[XviD-devel] Hadamard Transform
skal
xvid-devel@xvid.org
06 Sep 2002 18:19:21 +0200
Gruel,
On Fri, 2002-09-06 at 14:42, Christoph Lampert wrote:
> On 6 Sep 2002, skal wrote:
> > > But here, since you calculate b+a anyway, and a-b, too, you need several
> > > extra bits anyway if you want to keep precision. Not?
> > >
> >
> > Take an example: a=1, b=126, on 8bit signed precision. [...]
>
> Of _course_ there are lots of cases when it fails to calculate 2*b
> when trying to keep precision. But "mathematically" the risk to overflow
> at 2*b isn't higher than at a+b.
Agreed! I wanted to point that in practice, one have
to keep a eye at the error variance attached to
variables after the various stages of computations.
For instance, after the 1 pass of the row-column FDCT,
you know that AC coeffs are generally 1 order of
magnitude smaller than DC (hey that's what DCT
and the likes are chosen for!), unless you've been
fed with random noise. This has a "non-mathematical"

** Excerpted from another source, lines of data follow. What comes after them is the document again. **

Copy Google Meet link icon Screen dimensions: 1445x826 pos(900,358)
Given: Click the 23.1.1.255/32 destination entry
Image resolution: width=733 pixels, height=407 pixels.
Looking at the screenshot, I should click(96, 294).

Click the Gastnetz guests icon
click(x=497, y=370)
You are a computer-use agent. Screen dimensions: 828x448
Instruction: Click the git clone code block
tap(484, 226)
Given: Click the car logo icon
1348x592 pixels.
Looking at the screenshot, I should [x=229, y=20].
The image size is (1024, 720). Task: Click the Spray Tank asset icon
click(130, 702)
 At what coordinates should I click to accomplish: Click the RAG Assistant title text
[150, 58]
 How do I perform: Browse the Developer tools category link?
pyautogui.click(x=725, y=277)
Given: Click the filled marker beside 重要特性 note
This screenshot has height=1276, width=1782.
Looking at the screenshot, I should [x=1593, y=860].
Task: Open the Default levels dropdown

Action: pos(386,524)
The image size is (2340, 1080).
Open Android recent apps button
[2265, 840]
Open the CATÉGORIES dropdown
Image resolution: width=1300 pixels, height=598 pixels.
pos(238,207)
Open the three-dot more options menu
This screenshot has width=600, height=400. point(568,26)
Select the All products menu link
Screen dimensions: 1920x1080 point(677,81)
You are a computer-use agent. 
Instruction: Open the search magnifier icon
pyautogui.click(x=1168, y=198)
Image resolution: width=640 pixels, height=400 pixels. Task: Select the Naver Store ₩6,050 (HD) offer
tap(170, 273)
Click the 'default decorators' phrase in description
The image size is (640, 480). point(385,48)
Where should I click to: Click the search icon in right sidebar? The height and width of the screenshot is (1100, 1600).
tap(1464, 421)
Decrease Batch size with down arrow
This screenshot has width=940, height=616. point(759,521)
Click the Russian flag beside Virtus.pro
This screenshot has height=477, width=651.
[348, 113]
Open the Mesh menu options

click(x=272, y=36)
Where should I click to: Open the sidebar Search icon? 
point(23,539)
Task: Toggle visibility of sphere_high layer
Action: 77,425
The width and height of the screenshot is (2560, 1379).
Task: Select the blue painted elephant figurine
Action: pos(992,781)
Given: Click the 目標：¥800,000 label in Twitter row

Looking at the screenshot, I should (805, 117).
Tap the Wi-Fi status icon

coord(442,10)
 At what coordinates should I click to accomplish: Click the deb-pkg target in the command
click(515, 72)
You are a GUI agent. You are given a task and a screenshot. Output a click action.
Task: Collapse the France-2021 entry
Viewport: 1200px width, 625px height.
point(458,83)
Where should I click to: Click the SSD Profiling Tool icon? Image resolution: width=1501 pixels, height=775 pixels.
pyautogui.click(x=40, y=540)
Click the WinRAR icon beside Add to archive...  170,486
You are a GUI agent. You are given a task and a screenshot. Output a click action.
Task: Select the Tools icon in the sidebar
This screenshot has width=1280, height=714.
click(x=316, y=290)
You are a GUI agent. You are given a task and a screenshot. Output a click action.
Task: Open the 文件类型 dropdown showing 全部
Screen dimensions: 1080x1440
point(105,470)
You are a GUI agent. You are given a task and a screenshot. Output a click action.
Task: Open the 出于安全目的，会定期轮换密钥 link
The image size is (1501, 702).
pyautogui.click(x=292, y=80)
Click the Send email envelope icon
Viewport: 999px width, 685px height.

impact on whether you are going to choose: a+b = (a-b)+2b
or: a+b =(b-a)+2a. Especially if you're running 'on the
fringe' regarding precision.
Similarly, as for the Hadamard transform, looking at the
H8 matrix, one can spot the "dangerous" column is the first,
the one with only '+1' coeff. Other ones have equal numbers
of +1 and -1, and I'd feel like using:
b' = (a-e)+(b-f)+(c-g)+(d-h) instead of
b'=(a+b+c+d) - (e+f+g+h). The terms (a-e) is "more likely" to
remain within "reasonable" bounds if I'm fed with video
signal hopefully grouped around the DC value (videotaping chessboards
is prohibited :)
This leads to the following: if we opt for a 'dirty' transform
helping decision only, the above grouping of computation
might be good enough to stay in 8bits and saturate as hell
the outliers. Let me explain:
With exception to the first coeff of the Hadamard transform,
which is the same as DC, and could be taken care of separately if not
already available somewhere, computation of others could be
done in 8bits + saturation as:
a' = Sat8b(a-e) + Sat8b(b-f) + etc...
Given that a 8x8 in-place transpose is very cheap, globally
staying in 8bits precision to "roughly" evaluate the coeffs
would be a non-neglectable speedup... It all depend on the
overall precision we're targeting during evaluation...
Any opinion? Did I miss something?
bye,
Skal